Live on the globe now: 103 tracked
Most of overwatch.earth shows the physical world; this layer shows the invisible one that holds it together — the global routing system that decides how every packet finds its way. The internet is tens of thousands of independent networks (autonomous systems) that announce which blocks of addresses they can reach using BGP, the Border Gateway Protocol. When those announcements change in suspicious ways, something is happening: a network leaking routes it should not, a possible prefix hijack, an outage as prefixes are withdrawn, a bogon (an address block that should not be announced at all), or an RPKI-invalid announcement that fails cryptographic origin checks. This layer streams those events live from WorldIP.io's Pulse feed, alongside slower RIR allocation changes (when address space is transferred or re-registered between regions). Each event is placed at the centroid of the country it resolves to and scattered slightly so active regions render as a cloud rather than a single dot; red and orange points are the high-signal anomalies — leaks, hijacks and withdrawals — while the cooler points are the steady background of RPKI-invalids and newly-seen prefixes. Events live on the globe for a few minutes and then age out, so what you see is a rolling picture of the last few minutes of the internet's control plane. Click any point to inspect the prefix, the networks (ASNs) involved and the detector's reasoning.
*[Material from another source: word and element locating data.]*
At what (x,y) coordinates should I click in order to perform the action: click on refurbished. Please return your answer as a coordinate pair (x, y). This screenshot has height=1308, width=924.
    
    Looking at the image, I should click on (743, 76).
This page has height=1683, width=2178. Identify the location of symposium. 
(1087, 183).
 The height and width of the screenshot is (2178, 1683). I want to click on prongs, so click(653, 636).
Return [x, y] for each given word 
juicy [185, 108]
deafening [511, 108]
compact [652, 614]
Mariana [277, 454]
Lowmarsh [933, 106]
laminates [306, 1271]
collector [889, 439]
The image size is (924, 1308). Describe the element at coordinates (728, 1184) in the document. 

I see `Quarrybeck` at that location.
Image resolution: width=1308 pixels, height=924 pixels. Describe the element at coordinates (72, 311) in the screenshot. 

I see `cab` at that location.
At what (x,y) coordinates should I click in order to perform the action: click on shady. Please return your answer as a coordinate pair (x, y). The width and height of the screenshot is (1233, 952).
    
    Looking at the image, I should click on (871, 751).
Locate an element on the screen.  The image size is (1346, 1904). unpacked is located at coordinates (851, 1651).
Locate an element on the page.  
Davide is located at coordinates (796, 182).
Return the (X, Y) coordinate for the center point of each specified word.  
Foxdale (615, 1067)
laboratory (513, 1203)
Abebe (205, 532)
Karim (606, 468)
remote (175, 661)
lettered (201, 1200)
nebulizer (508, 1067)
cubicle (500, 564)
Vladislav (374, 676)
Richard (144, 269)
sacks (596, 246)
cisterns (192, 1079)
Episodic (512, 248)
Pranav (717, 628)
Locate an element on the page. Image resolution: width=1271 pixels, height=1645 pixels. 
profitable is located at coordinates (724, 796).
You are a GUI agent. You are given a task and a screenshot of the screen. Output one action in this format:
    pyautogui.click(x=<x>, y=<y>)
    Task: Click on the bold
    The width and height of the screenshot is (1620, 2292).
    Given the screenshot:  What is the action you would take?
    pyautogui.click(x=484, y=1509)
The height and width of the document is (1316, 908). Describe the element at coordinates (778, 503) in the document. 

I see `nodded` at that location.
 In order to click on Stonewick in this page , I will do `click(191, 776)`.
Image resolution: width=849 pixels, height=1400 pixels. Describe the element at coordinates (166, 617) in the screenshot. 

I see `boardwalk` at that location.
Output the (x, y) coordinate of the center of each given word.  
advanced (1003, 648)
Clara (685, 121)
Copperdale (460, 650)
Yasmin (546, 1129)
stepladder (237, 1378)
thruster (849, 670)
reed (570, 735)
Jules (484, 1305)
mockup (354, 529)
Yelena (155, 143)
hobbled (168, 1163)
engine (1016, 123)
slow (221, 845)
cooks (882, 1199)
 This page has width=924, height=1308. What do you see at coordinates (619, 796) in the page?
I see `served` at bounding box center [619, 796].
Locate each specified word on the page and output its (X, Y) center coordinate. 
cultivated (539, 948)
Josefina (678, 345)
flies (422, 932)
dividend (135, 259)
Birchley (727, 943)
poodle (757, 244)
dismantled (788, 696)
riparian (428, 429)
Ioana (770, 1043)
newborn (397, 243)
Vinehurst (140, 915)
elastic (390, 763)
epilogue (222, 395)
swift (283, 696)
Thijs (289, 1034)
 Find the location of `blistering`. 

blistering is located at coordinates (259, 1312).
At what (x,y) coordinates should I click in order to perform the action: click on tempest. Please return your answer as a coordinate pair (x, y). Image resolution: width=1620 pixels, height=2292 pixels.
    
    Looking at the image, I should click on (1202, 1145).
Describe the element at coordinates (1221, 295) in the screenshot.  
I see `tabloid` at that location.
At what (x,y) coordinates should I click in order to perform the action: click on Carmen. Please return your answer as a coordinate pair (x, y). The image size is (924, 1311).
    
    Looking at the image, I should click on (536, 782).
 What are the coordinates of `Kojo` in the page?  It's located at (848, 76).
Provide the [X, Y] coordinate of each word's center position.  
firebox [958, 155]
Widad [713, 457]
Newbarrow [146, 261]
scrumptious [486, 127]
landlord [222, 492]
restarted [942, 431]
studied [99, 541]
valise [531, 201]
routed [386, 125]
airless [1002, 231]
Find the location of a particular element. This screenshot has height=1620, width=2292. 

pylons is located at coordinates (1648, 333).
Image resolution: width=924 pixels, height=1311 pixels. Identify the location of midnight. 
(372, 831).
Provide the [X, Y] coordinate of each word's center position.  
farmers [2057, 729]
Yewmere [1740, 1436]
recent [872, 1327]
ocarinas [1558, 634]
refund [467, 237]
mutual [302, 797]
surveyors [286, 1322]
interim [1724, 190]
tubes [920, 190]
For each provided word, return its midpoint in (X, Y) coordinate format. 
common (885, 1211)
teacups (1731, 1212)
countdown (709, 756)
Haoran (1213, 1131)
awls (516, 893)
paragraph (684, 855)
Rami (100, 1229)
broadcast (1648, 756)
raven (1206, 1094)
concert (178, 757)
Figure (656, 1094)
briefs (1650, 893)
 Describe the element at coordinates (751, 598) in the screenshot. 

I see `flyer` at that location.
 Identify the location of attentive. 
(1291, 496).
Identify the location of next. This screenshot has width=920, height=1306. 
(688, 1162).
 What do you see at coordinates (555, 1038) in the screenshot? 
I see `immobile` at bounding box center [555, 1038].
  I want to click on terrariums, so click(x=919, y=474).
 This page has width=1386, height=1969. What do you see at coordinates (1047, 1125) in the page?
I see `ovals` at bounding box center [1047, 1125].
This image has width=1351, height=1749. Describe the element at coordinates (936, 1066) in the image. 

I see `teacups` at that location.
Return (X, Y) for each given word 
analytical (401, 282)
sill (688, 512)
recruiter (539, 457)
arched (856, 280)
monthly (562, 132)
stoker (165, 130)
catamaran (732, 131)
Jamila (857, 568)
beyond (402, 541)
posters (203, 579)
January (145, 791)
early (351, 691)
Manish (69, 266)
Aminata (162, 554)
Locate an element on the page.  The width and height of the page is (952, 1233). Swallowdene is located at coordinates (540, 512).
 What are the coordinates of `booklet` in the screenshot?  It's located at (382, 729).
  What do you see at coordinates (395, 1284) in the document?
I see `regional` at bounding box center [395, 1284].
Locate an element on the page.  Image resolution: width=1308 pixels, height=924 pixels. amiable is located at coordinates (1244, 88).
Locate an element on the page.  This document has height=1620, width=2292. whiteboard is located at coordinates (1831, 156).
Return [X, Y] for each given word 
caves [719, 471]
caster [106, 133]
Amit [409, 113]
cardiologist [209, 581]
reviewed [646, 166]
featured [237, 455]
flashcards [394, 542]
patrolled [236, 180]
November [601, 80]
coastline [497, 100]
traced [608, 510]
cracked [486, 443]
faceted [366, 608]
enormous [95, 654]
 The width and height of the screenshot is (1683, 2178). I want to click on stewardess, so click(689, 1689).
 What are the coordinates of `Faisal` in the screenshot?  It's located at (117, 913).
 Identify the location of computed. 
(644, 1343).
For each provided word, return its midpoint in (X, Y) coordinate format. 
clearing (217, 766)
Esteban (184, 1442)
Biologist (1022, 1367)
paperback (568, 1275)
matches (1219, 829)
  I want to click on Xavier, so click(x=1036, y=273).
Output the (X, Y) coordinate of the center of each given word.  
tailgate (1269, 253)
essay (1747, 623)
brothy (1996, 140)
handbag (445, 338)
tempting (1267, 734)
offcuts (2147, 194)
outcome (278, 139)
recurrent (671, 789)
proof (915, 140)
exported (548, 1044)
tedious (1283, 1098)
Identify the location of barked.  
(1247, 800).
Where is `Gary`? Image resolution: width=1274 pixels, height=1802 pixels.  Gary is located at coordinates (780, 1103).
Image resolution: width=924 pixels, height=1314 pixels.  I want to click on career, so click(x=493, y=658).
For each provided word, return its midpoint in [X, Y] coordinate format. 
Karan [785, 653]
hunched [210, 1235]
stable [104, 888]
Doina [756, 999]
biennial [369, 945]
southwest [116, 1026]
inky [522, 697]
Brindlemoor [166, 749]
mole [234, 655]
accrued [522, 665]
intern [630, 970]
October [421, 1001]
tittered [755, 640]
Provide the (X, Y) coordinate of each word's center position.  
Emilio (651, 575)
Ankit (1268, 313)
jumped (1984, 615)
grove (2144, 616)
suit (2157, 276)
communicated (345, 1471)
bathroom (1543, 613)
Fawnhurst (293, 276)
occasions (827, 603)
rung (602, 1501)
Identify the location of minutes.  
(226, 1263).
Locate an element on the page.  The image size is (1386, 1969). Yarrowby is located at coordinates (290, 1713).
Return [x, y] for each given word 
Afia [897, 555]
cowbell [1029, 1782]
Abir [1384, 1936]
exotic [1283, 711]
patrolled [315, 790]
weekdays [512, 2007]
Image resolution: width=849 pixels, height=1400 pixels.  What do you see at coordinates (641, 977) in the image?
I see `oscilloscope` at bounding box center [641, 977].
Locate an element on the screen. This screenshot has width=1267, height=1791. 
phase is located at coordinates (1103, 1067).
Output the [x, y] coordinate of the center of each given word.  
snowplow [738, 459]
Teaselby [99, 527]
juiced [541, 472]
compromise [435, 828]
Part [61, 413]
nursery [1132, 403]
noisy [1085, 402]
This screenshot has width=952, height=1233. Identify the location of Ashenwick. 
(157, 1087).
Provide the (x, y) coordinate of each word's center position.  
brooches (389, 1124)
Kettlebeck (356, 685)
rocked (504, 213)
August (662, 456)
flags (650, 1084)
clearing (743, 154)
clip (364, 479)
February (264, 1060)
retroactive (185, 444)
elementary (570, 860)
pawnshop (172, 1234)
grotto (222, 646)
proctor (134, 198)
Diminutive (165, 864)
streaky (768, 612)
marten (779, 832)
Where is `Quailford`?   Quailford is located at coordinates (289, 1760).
It is one of about 30 live layers you can solo on the same interactive Earth.
Data source: WorldIP.io
From WorldIP.io's Pulse API, which watches the global BGP routing table and RIR allocation registries and emits geo-tagged events: route leaks and AS-path anomalies, prefix withdrawals, bogons, RPKI-invalid announcements, newly-seen prefixes, and allocation transfers. overwatch.earth polls it server-side every few seconds.
A BGP hijack is when a network announces address space it does not own, pulling traffic toward itself; a route leak is when routes are passed somewhere they should not go, often by accident. Both show up as AS-path anomalies (red points) and can reroute or black-hole traffic, which is why they are worth watching.
Routing events do not have a precise street address — they belong to a network, which we resolve to a country (from the announced prefix, or the network's home country as a fallback). Points are placed at the country centroid and scattered slightly so busy countries read as a cloud of activity rather than one overlapping marker.
It is a live rolling window: each refresh shows roughly the last few minutes of events, so points appear, persist briefly, and fade. Bursts of one type are normal — detectors run on their own cadences, and the noisier categories (RPKI-invalids, multi-origin routes) are down-sampled so the genuine anomalies stay visible.